Tensor

A tensor is a one- or two-dimensional, tuple or scalar array.

MFG programs are performed by arranging the definitions of multiple tensors. The defined tensor can be used elsewhere.

Tensors are unique to MFG, providing functions similar to functions in other languages, It is deeply connected to the kernel and global memory, an important element of GPU programs.

Example of tensor

Below is an example of a typical tensor:

Result_u8 Example

def result_u8 |x, y|{
  u8[0, 0, 0xff, 0xff]
}

Example of intermediate tensor

@bounds(640, 480)
def red_tensor |x, y| {
  u8[0, 0, 0xff, 0xff]
}

Tensor definitions and references

Tensors usually have two aspects: definition and reference (the exception is input and result, only one side).

A definition describes the rules that create tensors, and the MFG actually constructs the tensor data based on those rules. The definition of a tensor is, for example, as follows:

@bounds(640, 480)
def red_tensor |x, y| {
  u8[0, 0, 0xff, 0xff]
}

For details on the definition of tensors, please refer to "Tensor Definitions" section below.

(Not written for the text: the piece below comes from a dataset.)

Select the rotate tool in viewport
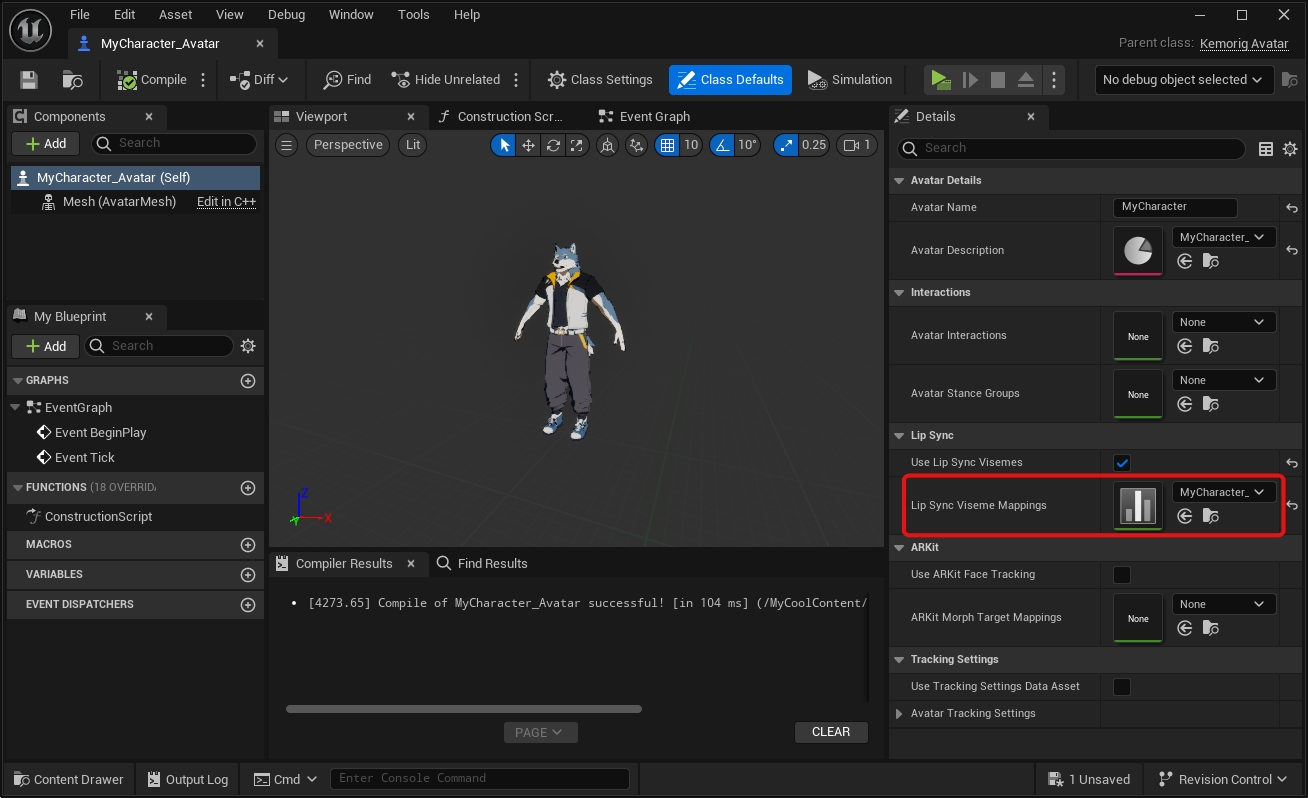The width and height of the screenshot is (1308, 798). (553, 145)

You can refer to the tensor you defined. A reference is accessing elements contained in the target tensor.

Tensor references are made in brackets.

  let v = red_tensor(10, 20)

The shape of a tensor is determined by two aspects: dimension and element type.

References outside tensor range

For references to outside of ranges, the return value is undefined, but the reference itself is legal. Internally, indexes that are out of range are forcibly changed to within range.

In GPU programs, it is often difficult to avoid referencing outside of bounds, but that referenced value is not used as a final result. To allow this situation, we have clearly allowed references to the specifications. The value which obtained by out of bounds indexing may change in future implementations, so avoid code that depends on the value when accessing out of range.

Tensor Reference and Splat Operator

You can use the splat operator * to reference elements of tensors. The following v1 and v2 have the same meaning.

  let tup = [10, 20]

  let v1 = red_tensor(10, 20)
  let v2 = red_tensor(*tup)

For information on the splat operator, see Expression and Vectorize Operation.

Types of tensors

There are the following major types of tensors:

input tensor
result tensor
Tensor literal
Normal tensor (intermediate tensor)
Local tensor

input tensor

The input tensor is a tensor that holds the pixel values of the layer to be filtered into. This tensor has a special property that it is not defined by the user and is merely referred to.

There are two types of input tensors: input_u8 and input_u16. u8 and u16 will be covered in the following section, "Regarding input and results of u8 and u16", In short, the u8 handles BGRA each as 8bit, while the u16 handles BGRA each as 16bit.

input_u8 tensor

input_u8 is a tensor that holds BGRA as an element with the 4-dimensional vector of u8. Because the 4D vector of u8 and the 4D vector of u16 are often used in MFG, they are named u8v4 and u16v4, respectively.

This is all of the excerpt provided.